Defined contribution (DC) pension schemes in the UK have invested much less than peers abroad in socially and environmentally beneficial investments because trustees seem unsure whether they are allowed to, according to a new report.

The Law Commission, a non-political body that recommends legal reform where needed, has confirmed in a government-prompted report that there are no legal or regulatory barriers to pension schemes making socially responsible investments.

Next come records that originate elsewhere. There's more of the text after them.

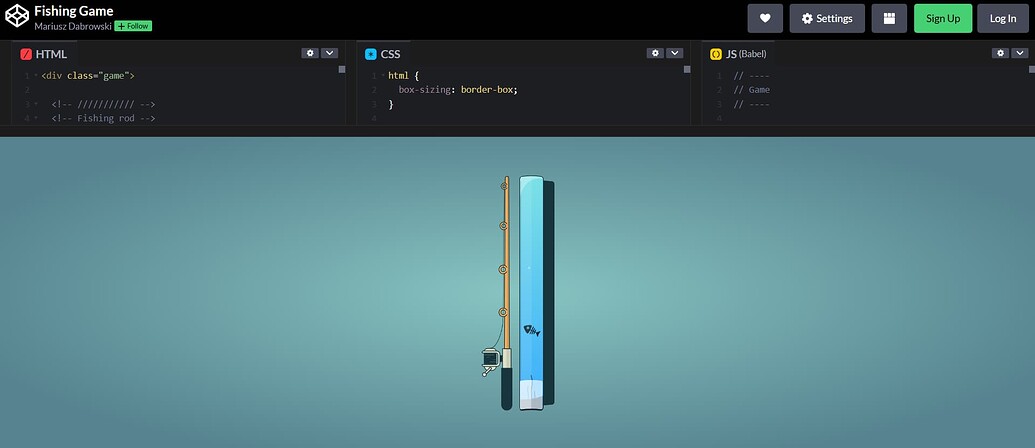This screenshot has height=448, width=1035.
Task: Click the CodePen logo icon
Action: tap(17, 18)
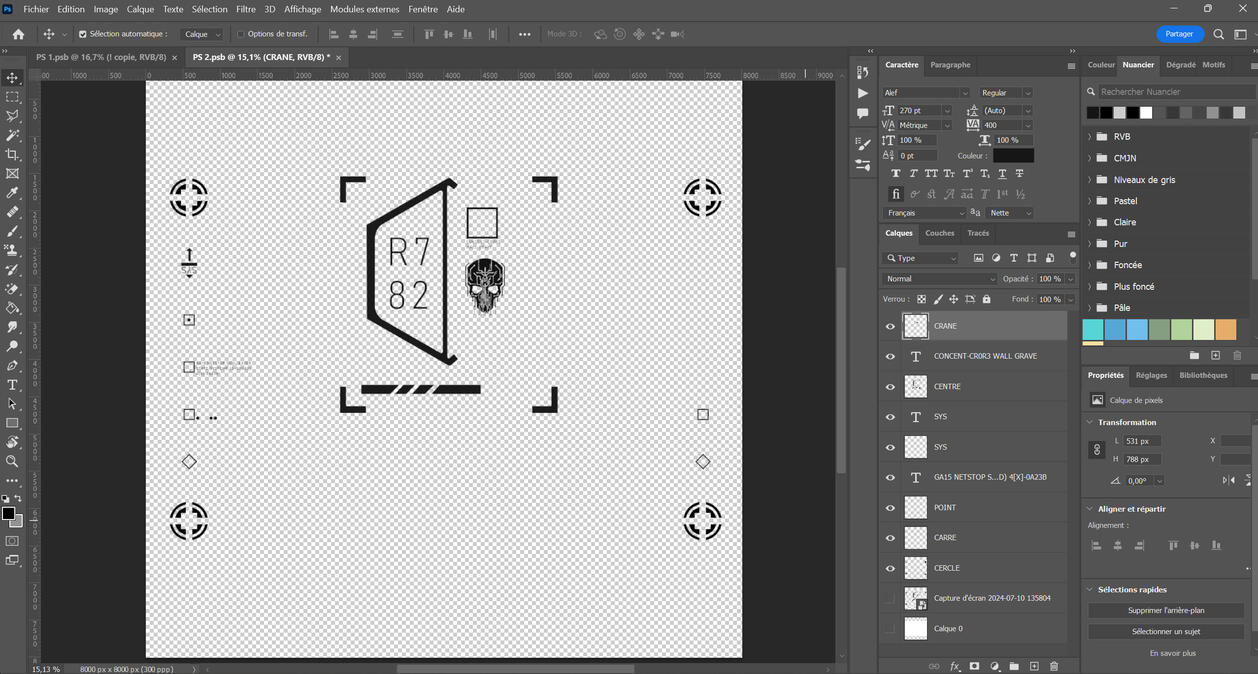This screenshot has height=674, width=1258.
Task: Show the Capture d'écran layer
Action: click(x=889, y=598)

Law commissioner Stephen Lewis said: “Defined contribution pension schemes will be investing billions of pounds over the next decade, and it’s only right that they seek to get the best returns for their clients.”

However, it was possible to ‘do well and do good’ at the same time, he said, adding that large amounts had been invested in Australia and other countries in infrastructure, which had benefited savers and society.

“In the UK there seem to be some misconceptions as to whether this is allowed for these pension schemes,” he said. “We’re clear, legally, there’s nothing to stop them doing the same.”

The government asked the commission late last year to assess to what extent pension schemes should consider issues of social impact when making investment decisions, and to identify any legal barriers.

Since auto-enrolment was introduced in the UK five years ago, total DC investments have rocketed and are expected to reach around £1.7trn by 2030, the commission said. This had raised questions about how the new pension assets were to be invested and whether at least a proportion could be invested for the wider social good.

“Investment in property and infrastructure has the potential to provide financial returns and address social concerns at the same time,” it said.

However, DC schemes in the UK lag behind the rest of the world in investment in property and infrastructure.

“Less than 5% of funds are invested in property and the Law Commission has not found any examples of infrastructure investment by UK defined contribution pension schemes,” the commission said.

Defined benefit (DB) schemes, on the other hand, were already investing in social impact projects like infrastructure. This included £370m for the Thames Tideway Tunnel to upgrade London’s sewerage system, raised through the Pensions Infrastructure Platform.

Large Australian funds invested around 8% of assets on average in infrastructure in their default arrangements, it said.

UK law lets pension trustees make investment decisions based on non-financial factors – such as environmental and social concerns – provided that they have good reason to think scheme members shared the concern, and that there is no risk of significant financial detriment to the fund. 

Sustainable and responsible investment lobby group UKSIF welcomed the report, which it said echoed things for which its members had been asking for some years.

“The government should change the investment regulations and the FCA should reflect ESG in its regulations with respect to [independent governance committees] and pension providers,” said Simon Howard, chief executive of UKSIF.

Meanwhile ShareAction, an organisation promoting responsible investment, urged the government to accept the commission’s recommendation to change pensions investment regulations to clarify that trustees can take ESG concerns into account.

“A change in the investment regulations would prevent trustees from using this uncertainty as an excuse for inaction,” said Bethan Livesey, head of policy and research at ShareAction.